Orionteatern na primavera: Bladee, Wannadies e um pedaço improvável da história do Cirkus Cirkor
Há algo que acontece com um lugar quando ele envelhece com dignidade, mas se recusa a ficar preso no tempo. O Orionteatern, aquela joia meio escondida na praça Mosebacke, sempre foi exatamente esse tipo de lugar. Não por se esconder, mas por sempre escolher seus próprios momentos. Agora, durante a primavera de 2026, ele reuniu um grupo de artistas que fez a conversa cultural da cidade inteira pegar fogo. Já passei dez anos sentado nas arquibancadas de lá e nunca vi nada igual.
Uma primavera de contrastes
Quem abre a temporada é Bladee. A impressão que se tem é que o passo dele, saindo das nuvens digitais para o palco físico do teatro, era quase inevitável. O capitão do Drain Gang sempre construiu seus próprios mundos, e agora poder vivenciar essa estética dentro das paredes do Orionteatern – não é um show, é uma instalação em movimento. A Luger, responsável por grande parte da curadoria, parece ter decidido que este ano será sobre contrastes. E que contrastes, hein.
Para entender a alma do Orionteatern, é preciso compreender sua capacidade de ser tudo para todos. É um palco que pode ser tão intimista quanto uma festa secreta num jardim, e tão expansivo quanto um hangar. A lista de atrações da primavera é a prova viva dessa flexibilidade:
- Markus Krunegård – que sempre consegue fazer com que qualquer espaço pareça a sala de estar do seu amigo mais descolado.
- Terra – com aquela energia crua que faz as vigas do teto tremerem.
- Molly Nilsson – que transforma synthpop em filosofia existencial.

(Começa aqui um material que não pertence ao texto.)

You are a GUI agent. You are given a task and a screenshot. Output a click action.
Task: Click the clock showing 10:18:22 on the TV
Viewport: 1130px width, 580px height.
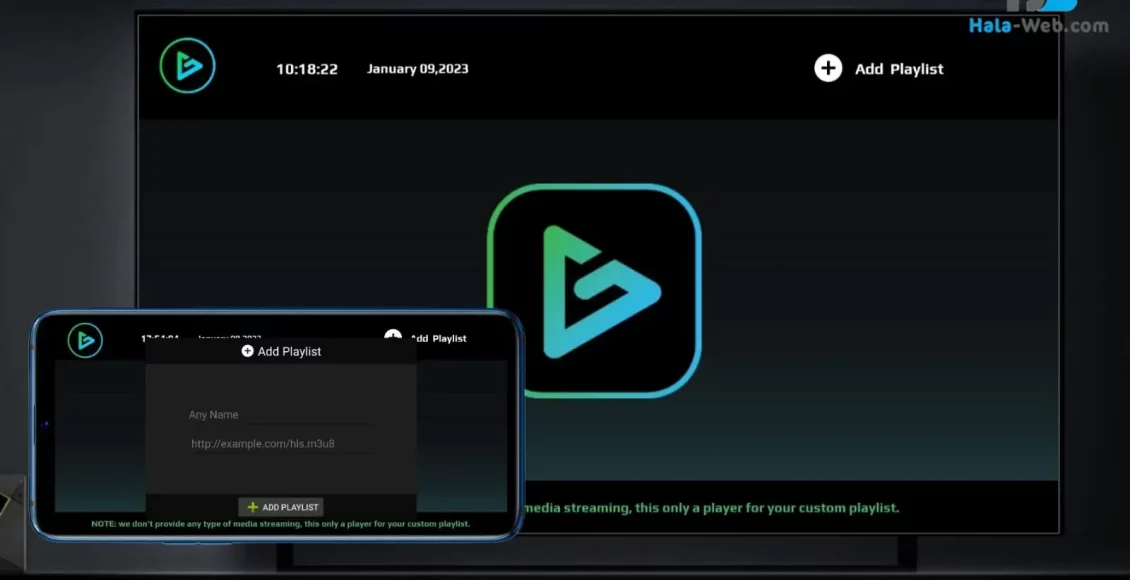pyautogui.click(x=306, y=69)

- The Wannadies – para nos lembrar que sempre é uma boa ideia cantar "You and Me Song" a plenos pulmões quando o sol da primavera começa a esquentar o asfalto.
A história que se remixa
Mas aqui as coisas ficam realmente interessantes para quem é um pouco viciado na história do lugar. Há um fio condutor aqui que conecta o novo ao que um dia foi. No final dos anos 90 e início dos anos 2000, o Orionteatern era um ponto de encontro para algo totalmente diferente. Muitos ainda devem se lembrar do Fill Your Senses: Singapore Arts Festival 2001. Para quem não conhece, isso pode soar como um sonho bizarro, mas para nós que estávamos lá, era realidade. O Cirkus Cirkor – sim, eles mesmos, os grandes mestres do circo inovador – se apropriou do Orionteatern numa parceria que foi ao mesmo tempo tão óbvia e tão revolucionária. Exatamente aquela colisão entre TRIX: Cirkus Cirkor & Orionteatern, que aconteceu ali na conexão com o University Cultural Centre Hall (para ser exato quanto aos lugares), estabeleceu um padrão. Não se tratava de encher cadeiras, mas de preencher os sentidos. É exatamente esse espírito que permanece vivo agora.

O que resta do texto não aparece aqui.